Philadelphia joins Berkeley, California, in the vanguard of cities green-lighting a surcharge on sweetened carbonated beverages. Next up? San Francisco, which is not only placing a soda tax on a November ballot, but seeking to introduce labeling warning of deleterious health effects of soft-drink consumption. Residents of Boulder, Colorado, may also see the question of a soft-drink tax added to a November voting slate.
Margins, marketing, and Muhtar Kent's observation
It certainly seems that long-term consumption declines, coupled with health concern-propelled taxes, will continue to depress industry volumes. Yet if a groundswell of punitive taxing becomes reality, I believe it will benefit Coca-Cola over the long run.
Such a trend will, in the words of the immortal T.S. Eliot, "force the moment to its crisis," and cure the company of its ambivalence. The soft drink known as brand Coke will surely remain a universal emblem in our culture, but higher taxes will motivate Coca-Cola executives to speed the shift to still beverages in the company's drink portfolio.

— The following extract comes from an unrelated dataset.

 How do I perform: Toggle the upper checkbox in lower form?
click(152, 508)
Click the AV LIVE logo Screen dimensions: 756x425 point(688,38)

Economically, the spread of soda taxes has two implications for Coca-Cola. First, and most obviously, it raises the company's profit hurdle. Again, Philadelphia's 1.5 cent tax is applied per ounce, meaning that the price of a 16 oz. bottle of Coke will increase by $0.24.
Assuming a ballpark price of $1.15 for a 16 oz. Coke, that's an enormous 22% surcharge. Similarly sized cities instituting anything close to the Philadelphia tax will create a meaningful margin drag for Coca-Cola if it absorbs the retail price hike itself. And if the company passes on some or all of the increase to customers, it faces a potential demand drag. Either way, widespread initiatives of this sort will impact the company's operating leverage negatively.
The second implication is that a heavier burden will be placed on the beverage giant's marketing efforts. Coca-Cola has been able to keep global carbonated beverage volumes roughly flat during the last several quarters through increased marketing spends. But higher cash needs for the marketing procurement has proved a significant factor behind the ongoing productivity program introduced in 2014, which at the most recent revision, seeks to achieve $3 billion in annual cost savings by 2019.
While it's impressive that Coke can free up ample resources to at least hold its market position, rising soft-drink prices, negative publicity surrounding tax increases, or both, may make the typical customer less responsive to its marketing campaigns. This could lead to a worrisome scenario for management, in which incremental marketing spends lose efficacy. Spending additional dollars for the same revenue result would create another unwelcome weight on operating leverage.
In the near term, simple math indicates that Coca-Cola's business will remain all too reliant on sparkling beverages, as this group comprised 73% of the company's total global unit case volume last year. Yet, as CEO Muhtar Kent recently observed to analysts, fourteen out of Coca-Cola's twenty "billion dollar brands" are now still, not sparkling, beverages. The company's newest brand investment, a minority position in aloe water beverage label Aloe Gloe, is indicative of management's current mind-set -- and desire to broaden the horizon beyond legacy beverages.
In sum, when market forces are arrayed against your operating margin, it's helpful to take a hint. Coca-Cola understands that it has to take a more realistic approach to the growth of brand Coke. Further soda taxation should only strengthen the organization's resolve to diversify, proving that, often, catalysts that drive change can be positive when they're punitive.